[DOCUMENT SEGMENT]
* * * * *

MOLREP is an automated program for molecular replace­ment that utilizes a number of original approaches to rotational and translational search and data preparation. MOLREP was initially developed (Vagin, 1989[link]) as a fast and efficient alternative to the few existing program packages and has subsequently been enriched with new algorithms and adapted to various operating systems. MOLREP was originally part of the program suite BLANC (Vagin, 1982[link]; Vagin et al., 1998[link]) and was later included in the CCP4 suite (Collaborative Computational Project, Number 4, 1994[link]). MOLREP is a component of several MR pipelines, including BALBES (Long et al., 2008[link]), MrBUMP (Keegan & Winn, 2008[link]) and the JCSG pipeline (Schwarzenbacher et al., 2008[link]), that utilize the entire PDB for fully automatic structure determination. Since the first publication describing the program (Vagin & Teplyakov, 1997[link]) it has been cited over 3000 times. In this overview, we highlight unique features of the program, which include weighting of the X-ray data and search models, multi-copy search, fitting the model into electron density and structural superposition of two models by using the spherically averaged and phased translation function and rotation function.

13.5.2. Program operation

| top | pdf |

The philosophy behind MOLREP was to provide a tool such that most if not all of the tasks in MR could be performed automatically, or at least the optimal choice of parameters at each step of the process would be performed by the program. To make the program user-friendly, the interface was organized so that the user can run the program in a dialogue mode. The prompts appear as self-explanatory questions with a choice of possible answers and a list of keywords to define certain parameters. The batch mode using a command file or a command string is also available, as well as the CCP4i GUI.

MOLREP can perform a variety of tasks that require rotational and/or positional search: standard MR, multi-copy search, fitting a model into electron density, heavy-atom search and model superposition. The arsenal of rotation (RF) and translation (TF) functions includes self-RF, cross-RF, locked cross-RF, phased RF, full-symmetry TF, phased TF, spherically averaged phased TF and packing function (PF). The program is general for all space groups.

MR with MOLREP is not only fast and efficient but is also largely automatic. The minimum input provided by the user includes the X-ray data and the atomic model.

The input reflection file may be in CCP4 MTZ format, BLANC format or CIF format. An electron-density map or an electron-microscopy (EM) reconstruction (in CCP4 or BLANC format) may substitute for the structure factors. In this case, the map is converted to structure factors and phases. Crystal symmetry information is taken from the reflection file.

The input model is usually provided as an X-ray structure in the PDB format, but may also be an NMR ensemble. The ensemble is utilized either as a single entity (structure factors are calculated from the entire ensemble) or as individual members (MR is carried out for each structure). A set of homologous structures can be used in a similar way to the NMR ensemble. An electron-microscopy image or electron-density map can also substitute for the search model.

* * * * *

[PROBLEMS]
1. Can you rewrite the MOLREP text starting with "The input reflection" and going on through "the search model.", putting "mmCIF format" in place of "PDB format"?
2. How would the MOLREP text go on after its final sentence? Write the next part.

* * * * *

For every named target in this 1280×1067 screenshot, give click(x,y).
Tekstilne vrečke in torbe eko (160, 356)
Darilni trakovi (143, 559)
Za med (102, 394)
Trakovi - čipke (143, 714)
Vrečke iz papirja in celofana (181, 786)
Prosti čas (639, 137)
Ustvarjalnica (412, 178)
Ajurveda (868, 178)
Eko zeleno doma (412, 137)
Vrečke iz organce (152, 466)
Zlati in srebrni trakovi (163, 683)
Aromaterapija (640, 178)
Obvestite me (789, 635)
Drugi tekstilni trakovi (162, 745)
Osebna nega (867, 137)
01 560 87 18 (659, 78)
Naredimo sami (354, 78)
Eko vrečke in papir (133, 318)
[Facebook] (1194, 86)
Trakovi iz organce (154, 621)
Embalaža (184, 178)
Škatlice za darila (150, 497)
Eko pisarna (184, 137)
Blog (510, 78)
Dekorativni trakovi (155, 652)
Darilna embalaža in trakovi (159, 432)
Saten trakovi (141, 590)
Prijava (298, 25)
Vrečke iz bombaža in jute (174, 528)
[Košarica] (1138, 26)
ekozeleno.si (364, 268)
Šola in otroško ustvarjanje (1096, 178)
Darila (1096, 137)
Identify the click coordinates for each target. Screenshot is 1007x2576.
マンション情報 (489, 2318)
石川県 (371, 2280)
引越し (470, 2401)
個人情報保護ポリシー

* * * * *

[SET OF ANSWERS]
1.
The input reflection file may be in CCP4 MTZ format, BLANC format or CIF format. An electron-density map or an electron-microscopy (EM) reconstruction (in CCP4 or BLANC format) may substitute for the structure factors. In this case, the map is converted to structure factors and phases. Crystal symmetry information is taken from the reflection file.

The input model is usually provided as an X-ray structure in the mmCIF format, but may also be an NMR ensemble. The ensemble is utilized either as a single entity (structure factors are calculated from the entire ensemble) or as individual members (MR is carried out for each structure). A set of homologous structures can be used in a similar way to the NMR ensemble. An electron-microscopy image or electron-density map can also substitute for the search model.

2.
MOLREP can run with a minimum input using default parameters and parameters calculated from the input data. However, it may be useful to control the program through the use of a wide range of keywords to override the defaults. The keywords are described in the documentation supplied with the software.

The output of the program is a PDB file with the atomic model ready for refinement and a text file with details of the calculations. Additionally, an XML file suitable for communication between different programs in a pipeline is generated.

13.5.3. Preparation of the search model

| top | pdf |

The search model is automatically modified in various ways in order to try these variants for MR (Lebedev et al., 2008[link]). The options include (i) a polyalanine model, (ii) a model with modified atomic B factors increased proportionally to the atom accessibility and (iii) a model with the corrected amino-acid sequence according to the alignment of the search and target sequences. The alignment is carried out by the program when the target sequence is supplied. It takes into account the three-dimensional structure of the search model and weights the buried residues more than the surface residues. It also positions insertions and deletions away from the secondary-structure elements. Based on this alignment, certain atoms in the side chains and entire residues in the deletion regions are removed from the search model.

13.5.4. Preparation of the X-ray data

| top | pdf |

Proper treatment of the X-ray data may dramatically improve the results of MR and structure refinement. Several unique and conventional approaches for data scaling and correction have been implemented in MOLREP.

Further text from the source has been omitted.